▶ Work task
Please print the full listing exactly.

▶ Input for this task

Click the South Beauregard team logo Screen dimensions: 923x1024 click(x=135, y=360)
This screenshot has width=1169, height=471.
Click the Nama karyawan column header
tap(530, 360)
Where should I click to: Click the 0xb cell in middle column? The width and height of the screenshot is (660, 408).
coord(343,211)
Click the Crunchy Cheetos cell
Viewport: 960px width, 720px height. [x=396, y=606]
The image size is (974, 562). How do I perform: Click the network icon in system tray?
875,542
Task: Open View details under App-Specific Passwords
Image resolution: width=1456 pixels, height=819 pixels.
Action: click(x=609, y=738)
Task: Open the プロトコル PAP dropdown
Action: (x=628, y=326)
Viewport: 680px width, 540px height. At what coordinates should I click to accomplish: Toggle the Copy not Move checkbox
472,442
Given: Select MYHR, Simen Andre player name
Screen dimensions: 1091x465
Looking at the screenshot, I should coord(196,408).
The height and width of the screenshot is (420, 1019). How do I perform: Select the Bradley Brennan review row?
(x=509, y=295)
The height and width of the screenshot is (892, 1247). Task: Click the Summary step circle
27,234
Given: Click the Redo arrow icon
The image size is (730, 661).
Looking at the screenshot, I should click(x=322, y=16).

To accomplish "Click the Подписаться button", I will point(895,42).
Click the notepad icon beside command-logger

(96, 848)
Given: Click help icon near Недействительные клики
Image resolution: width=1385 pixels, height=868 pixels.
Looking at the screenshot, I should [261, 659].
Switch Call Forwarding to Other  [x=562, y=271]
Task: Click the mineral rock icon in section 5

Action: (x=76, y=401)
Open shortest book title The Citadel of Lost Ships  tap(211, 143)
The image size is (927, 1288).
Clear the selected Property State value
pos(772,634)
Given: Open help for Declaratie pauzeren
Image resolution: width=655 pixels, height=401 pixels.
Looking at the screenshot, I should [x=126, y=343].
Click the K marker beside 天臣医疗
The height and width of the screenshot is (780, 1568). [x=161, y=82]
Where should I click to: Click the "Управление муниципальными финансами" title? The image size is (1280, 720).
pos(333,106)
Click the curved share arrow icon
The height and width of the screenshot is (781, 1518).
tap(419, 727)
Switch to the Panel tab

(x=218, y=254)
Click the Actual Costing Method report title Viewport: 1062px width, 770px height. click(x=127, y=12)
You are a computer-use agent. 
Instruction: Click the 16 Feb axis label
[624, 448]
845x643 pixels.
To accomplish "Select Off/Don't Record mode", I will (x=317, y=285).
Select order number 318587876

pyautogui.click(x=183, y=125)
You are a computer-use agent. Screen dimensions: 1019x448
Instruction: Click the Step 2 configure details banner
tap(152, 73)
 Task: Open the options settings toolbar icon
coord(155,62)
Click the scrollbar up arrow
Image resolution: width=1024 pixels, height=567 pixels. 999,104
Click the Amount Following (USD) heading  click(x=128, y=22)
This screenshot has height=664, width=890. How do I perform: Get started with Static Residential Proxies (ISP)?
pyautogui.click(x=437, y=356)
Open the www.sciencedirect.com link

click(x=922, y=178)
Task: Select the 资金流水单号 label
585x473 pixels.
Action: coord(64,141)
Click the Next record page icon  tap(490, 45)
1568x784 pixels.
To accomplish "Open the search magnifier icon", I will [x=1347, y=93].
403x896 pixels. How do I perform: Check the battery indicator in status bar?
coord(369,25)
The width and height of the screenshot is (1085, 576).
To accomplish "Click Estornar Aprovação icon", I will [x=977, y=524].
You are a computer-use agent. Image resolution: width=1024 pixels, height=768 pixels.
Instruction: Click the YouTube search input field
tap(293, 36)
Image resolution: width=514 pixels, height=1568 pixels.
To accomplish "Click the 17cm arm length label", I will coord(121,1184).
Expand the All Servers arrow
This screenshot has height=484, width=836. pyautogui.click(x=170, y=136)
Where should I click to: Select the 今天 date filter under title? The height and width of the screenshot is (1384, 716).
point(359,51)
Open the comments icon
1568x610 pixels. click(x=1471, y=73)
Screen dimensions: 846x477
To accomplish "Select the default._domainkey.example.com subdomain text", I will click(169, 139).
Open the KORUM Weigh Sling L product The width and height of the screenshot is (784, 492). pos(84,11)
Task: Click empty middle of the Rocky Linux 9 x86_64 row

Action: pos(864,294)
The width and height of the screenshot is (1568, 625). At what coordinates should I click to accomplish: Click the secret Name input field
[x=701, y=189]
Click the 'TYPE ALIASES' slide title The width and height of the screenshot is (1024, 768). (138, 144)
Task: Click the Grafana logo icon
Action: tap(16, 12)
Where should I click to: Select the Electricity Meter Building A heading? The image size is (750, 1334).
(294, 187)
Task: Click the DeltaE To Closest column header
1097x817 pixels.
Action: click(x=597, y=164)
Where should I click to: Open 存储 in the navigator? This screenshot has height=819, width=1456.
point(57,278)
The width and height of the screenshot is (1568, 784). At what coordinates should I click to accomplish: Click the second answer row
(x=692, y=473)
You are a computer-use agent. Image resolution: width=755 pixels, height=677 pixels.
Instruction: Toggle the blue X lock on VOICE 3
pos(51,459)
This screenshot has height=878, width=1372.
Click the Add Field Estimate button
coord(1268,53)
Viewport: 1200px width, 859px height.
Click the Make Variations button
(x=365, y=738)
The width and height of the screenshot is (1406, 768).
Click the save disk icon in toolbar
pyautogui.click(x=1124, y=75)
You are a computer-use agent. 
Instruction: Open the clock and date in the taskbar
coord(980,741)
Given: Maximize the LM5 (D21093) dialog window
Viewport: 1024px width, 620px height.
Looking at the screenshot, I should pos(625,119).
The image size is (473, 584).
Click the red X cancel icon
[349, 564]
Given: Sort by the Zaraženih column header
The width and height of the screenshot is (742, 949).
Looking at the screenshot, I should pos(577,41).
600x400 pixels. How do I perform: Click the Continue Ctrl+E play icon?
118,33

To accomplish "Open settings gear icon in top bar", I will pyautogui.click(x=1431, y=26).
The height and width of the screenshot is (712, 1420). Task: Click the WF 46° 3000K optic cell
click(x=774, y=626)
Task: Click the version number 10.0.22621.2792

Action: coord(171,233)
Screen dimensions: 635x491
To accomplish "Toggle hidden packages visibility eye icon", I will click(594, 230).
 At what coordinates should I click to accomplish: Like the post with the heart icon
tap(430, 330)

▶ Response area
Click the South Beauregard team logo Screen dimensions: 923x1024 click(x=135, y=360)
This screenshot has width=1169, height=471.
Click the Nama karyawan column header
tap(530, 360)
Where should I click to: Click the 0xb cell in middle column? The width and height of the screenshot is (660, 408).
coord(343,211)
Click the Crunchy Cheetos cell
Viewport: 960px width, 720px height. [x=396, y=606]
The image size is (974, 562). How do I perform: Click the network icon in system tray?
875,542
Task: Open View details under App-Specific Passwords
Image resolution: width=1456 pixels, height=819 pixels.
Action: click(x=609, y=738)
Task: Open the プロトコル PAP dropdown
Action: (x=628, y=326)
Viewport: 680px width, 540px height. At what coordinates should I click to accomplish: Toggle the Copy not Move checkbox
472,442
Given: Select MYHR, Simen Andre player name
Screen dimensions: 1091x465
Looking at the screenshot, I should coord(196,408).
The height and width of the screenshot is (420, 1019). How do I perform: Select the Bradley Brennan review row?
(x=509, y=295)
The height and width of the screenshot is (892, 1247). Task: Click the Summary step circle
27,234
Given: Click the Redo arrow icon
The image size is (730, 661).
Looking at the screenshot, I should click(x=322, y=16).

To accomplish "Click the Подписаться button", I will point(895,42).
Click the notepad icon beside command-logger

(96, 848)
Given: Click help icon near Недействительные клики
Image resolution: width=1385 pixels, height=868 pixels.
Looking at the screenshot, I should [261, 659].
Switch Call Forwarding to Other  [x=562, y=271]
Task: Click the mineral rock icon in section 5

Action: (x=76, y=401)
Open shortest book title The Citadel of Lost Ships  tap(211, 143)
The image size is (927, 1288).
Clear the selected Property State value
pos(772,634)
Given: Open help for Declaratie pauzeren
Image resolution: width=655 pixels, height=401 pixels.
Looking at the screenshot, I should [x=126, y=343].
Click the K marker beside 天臣医疗
The height and width of the screenshot is (780, 1568). [x=161, y=82]
Where should I click to: Click the "Управление муниципальными финансами" title? The image size is (1280, 720).
pos(333,106)
Click the curved share arrow icon
The height and width of the screenshot is (781, 1518).
tap(419, 727)
Switch to the Panel tab

(x=218, y=254)
Click the Actual Costing Method report title Viewport: 1062px width, 770px height. click(x=127, y=12)
You are a computer-use agent. 
Instruction: Click the 16 Feb axis label
[624, 448]
845x643 pixels.
To accomplish "Select Off/Don't Record mode", I will (x=317, y=285).
Select order number 318587876

pyautogui.click(x=183, y=125)
You are a computer-use agent. Screen dimensions: 1019x448
Instruction: Click the Step 2 configure details banner
tap(152, 73)
 Task: Open the options settings toolbar icon
coord(155,62)
Click the scrollbar up arrow
Image resolution: width=1024 pixels, height=567 pixels. 999,104
Click the Amount Following (USD) heading  click(x=128, y=22)
This screenshot has height=664, width=890. How do I perform: Get started with Static Residential Proxies (ISP)?
pyautogui.click(x=437, y=356)
Open the www.sciencedirect.com link

click(x=922, y=178)
Task: Select the 资金流水单号 label
585x473 pixels.
Action: coord(64,141)
Click the Next record page icon  tap(490, 45)
1568x784 pixels.
To accomplish "Open the search magnifier icon", I will [x=1347, y=93].
403x896 pixels. How do I perform: Check the battery indicator in status bar?
coord(369,25)
The width and height of the screenshot is (1085, 576).
To accomplish "Click Estornar Aprovação icon", I will [x=977, y=524].
You are a computer-use agent. Image resolution: width=1024 pixels, height=768 pixels.
Instruction: Click the YouTube search input field
tap(293, 36)
Image resolution: width=514 pixels, height=1568 pixels.
To accomplish "Click the 17cm arm length label", I will coord(121,1184).
Expand the All Servers arrow
This screenshot has height=484, width=836. pyautogui.click(x=170, y=136)
Where should I click to: Select the 今天 date filter under title? The height and width of the screenshot is (1384, 716).
point(359,51)
Open the comments icon
1568x610 pixels. click(x=1471, y=73)
Screen dimensions: 846x477
To accomplish "Select the default._domainkey.example.com subdomain text", I will click(169, 139).
Open the KORUM Weigh Sling L product The width and height of the screenshot is (784, 492). pos(84,11)
Task: Click empty middle of the Rocky Linux 9 x86_64 row

Action: pos(864,294)
The width and height of the screenshot is (1568, 625). At what coordinates should I click to accomplish: Click the secret Name input field
[x=701, y=189]
Click the 'TYPE ALIASES' slide title The width and height of the screenshot is (1024, 768). (138, 144)
Task: Click the Grafana logo icon
Action: tap(16, 12)
Where should I click to: Select the Electricity Meter Building A heading? The image size is (750, 1334).
(294, 187)
Task: Click the DeltaE To Closest column header
1097x817 pixels.
Action: click(x=597, y=164)
Where should I click to: Open 存储 in the navigator? This screenshot has height=819, width=1456.
point(57,278)
The width and height of the screenshot is (1568, 784). At what coordinates should I click to accomplish: Click the second answer row
(x=692, y=473)
You are a computer-use agent. Image resolution: width=755 pixels, height=677 pixels.
Instruction: Toggle the blue X lock on VOICE 3
pos(51,459)
This screenshot has height=878, width=1372.
Click the Add Field Estimate button
coord(1268,53)
Viewport: 1200px width, 859px height.
Click the Make Variations button
(x=365, y=738)
The width and height of the screenshot is (1406, 768).
Click the save disk icon in toolbar
pyautogui.click(x=1124, y=75)
You are a computer-use agent. 
Instruction: Open the clock and date in the taskbar
coord(980,741)
Given: Maximize the LM5 (D21093) dialog window
Viewport: 1024px width, 620px height.
Looking at the screenshot, I should pos(625,119).
The image size is (473, 584).
Click the red X cancel icon
[349, 564]
Given: Sort by the Zaraženih column header
The width and height of the screenshot is (742, 949).
Looking at the screenshot, I should pos(577,41).
600x400 pixels. How do I perform: Click the Continue Ctrl+E play icon?
118,33

To accomplish "Open settings gear icon in top bar", I will pyautogui.click(x=1431, y=26).
The height and width of the screenshot is (712, 1420). Task: Click the WF 46° 3000K optic cell
click(x=774, y=626)
Task: Click the version number 10.0.22621.2792

Action: coord(171,233)
Screen dimensions: 635x491
To accomplish "Toggle hidden packages visibility eye icon", I will click(594, 230).
 At what coordinates should I click to accomplish: Like the post with the heart icon
tap(430, 330)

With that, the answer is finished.